WORK TO BE COMPLETED >> Please reproduce the part of the rows that opens with the first line and closes with the line containing "point(50,269)", swapping "Retweets" for "Reposts" and leaving everything else as it is.

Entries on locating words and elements

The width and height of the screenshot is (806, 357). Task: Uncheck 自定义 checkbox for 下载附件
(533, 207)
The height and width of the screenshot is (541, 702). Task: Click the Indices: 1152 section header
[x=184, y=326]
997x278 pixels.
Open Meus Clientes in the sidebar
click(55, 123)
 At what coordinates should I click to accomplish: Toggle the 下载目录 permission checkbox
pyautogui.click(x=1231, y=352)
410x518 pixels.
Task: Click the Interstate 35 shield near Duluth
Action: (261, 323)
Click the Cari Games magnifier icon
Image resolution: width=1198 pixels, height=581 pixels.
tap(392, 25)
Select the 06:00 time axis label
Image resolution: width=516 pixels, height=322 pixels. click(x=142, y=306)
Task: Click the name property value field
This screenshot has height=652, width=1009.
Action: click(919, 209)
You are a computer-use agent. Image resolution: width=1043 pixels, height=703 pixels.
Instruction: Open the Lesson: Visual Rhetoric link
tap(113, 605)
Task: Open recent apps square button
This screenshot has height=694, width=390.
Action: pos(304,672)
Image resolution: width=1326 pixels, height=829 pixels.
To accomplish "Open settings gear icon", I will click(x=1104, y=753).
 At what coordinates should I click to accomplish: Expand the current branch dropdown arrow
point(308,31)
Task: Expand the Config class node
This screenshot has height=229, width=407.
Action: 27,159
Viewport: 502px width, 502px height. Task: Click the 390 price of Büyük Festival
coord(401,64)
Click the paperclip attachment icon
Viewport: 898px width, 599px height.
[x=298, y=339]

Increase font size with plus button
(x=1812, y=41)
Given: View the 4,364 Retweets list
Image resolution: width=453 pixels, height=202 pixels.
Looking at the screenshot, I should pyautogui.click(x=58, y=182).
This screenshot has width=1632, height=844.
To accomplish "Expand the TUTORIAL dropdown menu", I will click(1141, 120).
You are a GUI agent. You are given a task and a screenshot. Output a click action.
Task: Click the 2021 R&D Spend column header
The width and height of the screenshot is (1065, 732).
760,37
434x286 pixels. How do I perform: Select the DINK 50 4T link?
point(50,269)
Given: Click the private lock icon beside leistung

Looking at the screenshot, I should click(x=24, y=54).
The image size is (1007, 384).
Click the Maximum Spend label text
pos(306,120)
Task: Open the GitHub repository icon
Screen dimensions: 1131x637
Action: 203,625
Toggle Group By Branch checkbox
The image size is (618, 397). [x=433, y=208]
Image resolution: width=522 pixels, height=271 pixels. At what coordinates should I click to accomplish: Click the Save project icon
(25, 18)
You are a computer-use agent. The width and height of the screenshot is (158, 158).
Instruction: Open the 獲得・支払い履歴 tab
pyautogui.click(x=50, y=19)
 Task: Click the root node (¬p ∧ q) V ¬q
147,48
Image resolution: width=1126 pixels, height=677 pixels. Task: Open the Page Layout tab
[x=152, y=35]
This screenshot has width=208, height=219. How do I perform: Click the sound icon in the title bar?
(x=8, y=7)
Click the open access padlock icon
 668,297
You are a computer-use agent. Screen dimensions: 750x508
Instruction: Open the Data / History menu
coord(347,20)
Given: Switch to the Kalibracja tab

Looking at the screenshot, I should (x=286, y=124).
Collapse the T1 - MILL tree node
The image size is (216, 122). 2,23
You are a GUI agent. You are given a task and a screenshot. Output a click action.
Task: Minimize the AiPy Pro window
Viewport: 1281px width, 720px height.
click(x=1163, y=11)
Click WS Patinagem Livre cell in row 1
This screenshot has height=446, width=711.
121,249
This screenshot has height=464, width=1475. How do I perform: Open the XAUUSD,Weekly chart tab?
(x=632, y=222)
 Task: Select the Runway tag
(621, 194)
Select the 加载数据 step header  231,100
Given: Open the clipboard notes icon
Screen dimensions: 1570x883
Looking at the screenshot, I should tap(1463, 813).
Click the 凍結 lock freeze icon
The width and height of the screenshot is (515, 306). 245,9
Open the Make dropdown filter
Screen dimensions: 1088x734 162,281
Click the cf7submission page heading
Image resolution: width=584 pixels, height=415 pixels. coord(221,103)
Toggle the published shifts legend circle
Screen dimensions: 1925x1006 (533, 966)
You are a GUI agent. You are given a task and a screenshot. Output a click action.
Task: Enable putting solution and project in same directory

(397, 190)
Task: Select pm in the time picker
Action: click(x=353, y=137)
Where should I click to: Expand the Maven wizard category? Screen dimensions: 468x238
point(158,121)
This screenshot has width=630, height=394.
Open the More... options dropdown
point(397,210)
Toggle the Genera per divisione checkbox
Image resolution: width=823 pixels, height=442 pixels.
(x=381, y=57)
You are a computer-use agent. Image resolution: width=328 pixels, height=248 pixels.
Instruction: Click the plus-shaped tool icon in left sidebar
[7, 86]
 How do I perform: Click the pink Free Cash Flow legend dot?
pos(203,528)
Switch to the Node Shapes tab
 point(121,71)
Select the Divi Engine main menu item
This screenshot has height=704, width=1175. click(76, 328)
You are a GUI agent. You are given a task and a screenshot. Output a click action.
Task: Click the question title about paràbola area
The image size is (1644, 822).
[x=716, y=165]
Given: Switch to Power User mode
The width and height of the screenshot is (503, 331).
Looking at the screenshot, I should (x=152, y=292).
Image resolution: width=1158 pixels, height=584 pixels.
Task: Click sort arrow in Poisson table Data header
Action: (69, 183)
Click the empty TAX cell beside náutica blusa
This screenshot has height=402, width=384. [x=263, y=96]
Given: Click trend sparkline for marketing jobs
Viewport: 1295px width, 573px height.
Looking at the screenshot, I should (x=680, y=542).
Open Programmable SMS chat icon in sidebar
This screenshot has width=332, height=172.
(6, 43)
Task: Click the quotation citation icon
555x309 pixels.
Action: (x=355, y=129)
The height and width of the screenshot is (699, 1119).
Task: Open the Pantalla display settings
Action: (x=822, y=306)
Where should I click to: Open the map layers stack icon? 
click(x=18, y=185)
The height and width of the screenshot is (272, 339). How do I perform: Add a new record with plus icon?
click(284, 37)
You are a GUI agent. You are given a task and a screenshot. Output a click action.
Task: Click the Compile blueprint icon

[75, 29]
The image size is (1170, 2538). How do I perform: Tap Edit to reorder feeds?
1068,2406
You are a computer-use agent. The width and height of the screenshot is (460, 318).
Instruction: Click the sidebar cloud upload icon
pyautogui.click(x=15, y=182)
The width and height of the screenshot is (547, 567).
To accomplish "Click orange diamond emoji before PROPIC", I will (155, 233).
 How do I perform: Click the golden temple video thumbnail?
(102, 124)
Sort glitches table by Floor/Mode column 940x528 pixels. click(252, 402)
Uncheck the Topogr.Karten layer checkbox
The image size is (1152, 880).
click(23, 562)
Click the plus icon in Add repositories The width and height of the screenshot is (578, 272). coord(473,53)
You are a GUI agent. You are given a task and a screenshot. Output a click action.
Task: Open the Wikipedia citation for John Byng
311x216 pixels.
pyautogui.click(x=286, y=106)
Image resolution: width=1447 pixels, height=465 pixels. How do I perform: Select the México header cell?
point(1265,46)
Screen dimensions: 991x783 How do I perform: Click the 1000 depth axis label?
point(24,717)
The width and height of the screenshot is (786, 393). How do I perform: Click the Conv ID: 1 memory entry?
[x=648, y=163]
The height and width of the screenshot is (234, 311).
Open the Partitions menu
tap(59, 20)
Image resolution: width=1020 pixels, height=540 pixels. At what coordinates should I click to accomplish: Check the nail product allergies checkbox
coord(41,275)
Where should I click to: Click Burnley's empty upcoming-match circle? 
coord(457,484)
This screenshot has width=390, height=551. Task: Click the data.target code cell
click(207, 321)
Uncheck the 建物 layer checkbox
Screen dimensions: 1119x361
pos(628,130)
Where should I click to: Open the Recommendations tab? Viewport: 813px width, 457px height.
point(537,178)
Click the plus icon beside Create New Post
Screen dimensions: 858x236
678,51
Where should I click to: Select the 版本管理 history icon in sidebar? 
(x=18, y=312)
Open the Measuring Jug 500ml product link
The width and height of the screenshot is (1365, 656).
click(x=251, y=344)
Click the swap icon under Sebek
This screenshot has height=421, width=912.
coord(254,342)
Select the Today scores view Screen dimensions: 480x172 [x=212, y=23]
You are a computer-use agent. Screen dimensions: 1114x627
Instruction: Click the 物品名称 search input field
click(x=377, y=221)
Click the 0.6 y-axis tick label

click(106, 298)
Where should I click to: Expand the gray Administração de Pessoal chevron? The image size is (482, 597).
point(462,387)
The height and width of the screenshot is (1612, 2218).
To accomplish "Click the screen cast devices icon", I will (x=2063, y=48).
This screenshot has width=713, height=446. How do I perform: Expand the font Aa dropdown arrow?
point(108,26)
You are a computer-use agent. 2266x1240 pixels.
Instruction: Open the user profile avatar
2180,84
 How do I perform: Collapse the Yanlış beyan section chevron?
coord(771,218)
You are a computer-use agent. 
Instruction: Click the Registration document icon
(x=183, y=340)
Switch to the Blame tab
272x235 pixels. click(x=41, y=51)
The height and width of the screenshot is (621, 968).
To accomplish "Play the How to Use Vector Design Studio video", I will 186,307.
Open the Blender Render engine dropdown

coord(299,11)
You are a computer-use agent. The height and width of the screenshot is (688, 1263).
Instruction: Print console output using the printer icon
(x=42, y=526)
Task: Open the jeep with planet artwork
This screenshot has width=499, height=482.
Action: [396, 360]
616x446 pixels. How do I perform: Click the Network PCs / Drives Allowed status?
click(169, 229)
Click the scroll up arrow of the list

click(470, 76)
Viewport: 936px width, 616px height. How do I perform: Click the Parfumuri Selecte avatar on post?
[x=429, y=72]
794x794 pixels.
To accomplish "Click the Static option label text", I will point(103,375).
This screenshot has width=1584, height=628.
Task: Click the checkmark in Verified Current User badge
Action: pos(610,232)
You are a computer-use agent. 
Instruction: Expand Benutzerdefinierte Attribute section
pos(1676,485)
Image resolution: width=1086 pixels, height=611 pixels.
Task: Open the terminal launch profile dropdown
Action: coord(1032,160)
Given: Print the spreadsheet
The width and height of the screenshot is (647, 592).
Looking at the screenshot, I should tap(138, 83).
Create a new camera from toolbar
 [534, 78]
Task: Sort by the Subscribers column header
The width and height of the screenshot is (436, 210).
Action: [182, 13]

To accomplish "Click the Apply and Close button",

OUTPUT FOR THIS TASK >>
The width and height of the screenshot is (806, 357). Task: Uncheck 自定义 checkbox for 下载附件
(533, 207)
The height and width of the screenshot is (541, 702). Task: Click the Indices: 1152 section header
[x=184, y=326]
997x278 pixels.
Open Meus Clientes in the sidebar
click(55, 123)
 At what coordinates should I click to accomplish: Toggle the 下载目录 permission checkbox
pyautogui.click(x=1231, y=352)
410x518 pixels.
Task: Click the Interstate 35 shield near Duluth
Action: (261, 323)
Click the Cari Games magnifier icon
Image resolution: width=1198 pixels, height=581 pixels.
tap(392, 25)
Select the 06:00 time axis label
Image resolution: width=516 pixels, height=322 pixels. click(x=142, y=306)
Task: Click the name property value field
This screenshot has height=652, width=1009.
Action: click(919, 209)
You are a computer-use agent. Image resolution: width=1043 pixels, height=703 pixels.
Instruction: Open the Lesson: Visual Rhetoric link
tap(113, 605)
Task: Open recent apps square button
This screenshot has height=694, width=390.
Action: pos(304,672)
Image resolution: width=1326 pixels, height=829 pixels.
To accomplish "Open settings gear icon", I will click(x=1104, y=753).
 At what coordinates should I click to accomplish: Expand the current branch dropdown arrow
point(308,31)
Task: Expand the Config class node
This screenshot has height=229, width=407.
Action: 27,159
Viewport: 502px width, 502px height. Task: Click the 390 price of Büyük Festival
coord(401,64)
Click the paperclip attachment icon
Viewport: 898px width, 599px height.
[x=298, y=339]

Increase font size with plus button
(x=1812, y=41)
Given: View the 4,364 Reposts list
Image resolution: width=453 pixels, height=202 pixels.
Looking at the screenshot, I should pyautogui.click(x=58, y=182).
This screenshot has width=1632, height=844.
To accomplish "Expand the TUTORIAL dropdown menu", I will click(1141, 120).
You are a GUI agent. You are given a task and a screenshot. Output a click action.
Task: Click the 2021 R&D Spend column header
The width and height of the screenshot is (1065, 732).
760,37
434x286 pixels. How do I perform: Select the DINK 50 4T link?
point(50,269)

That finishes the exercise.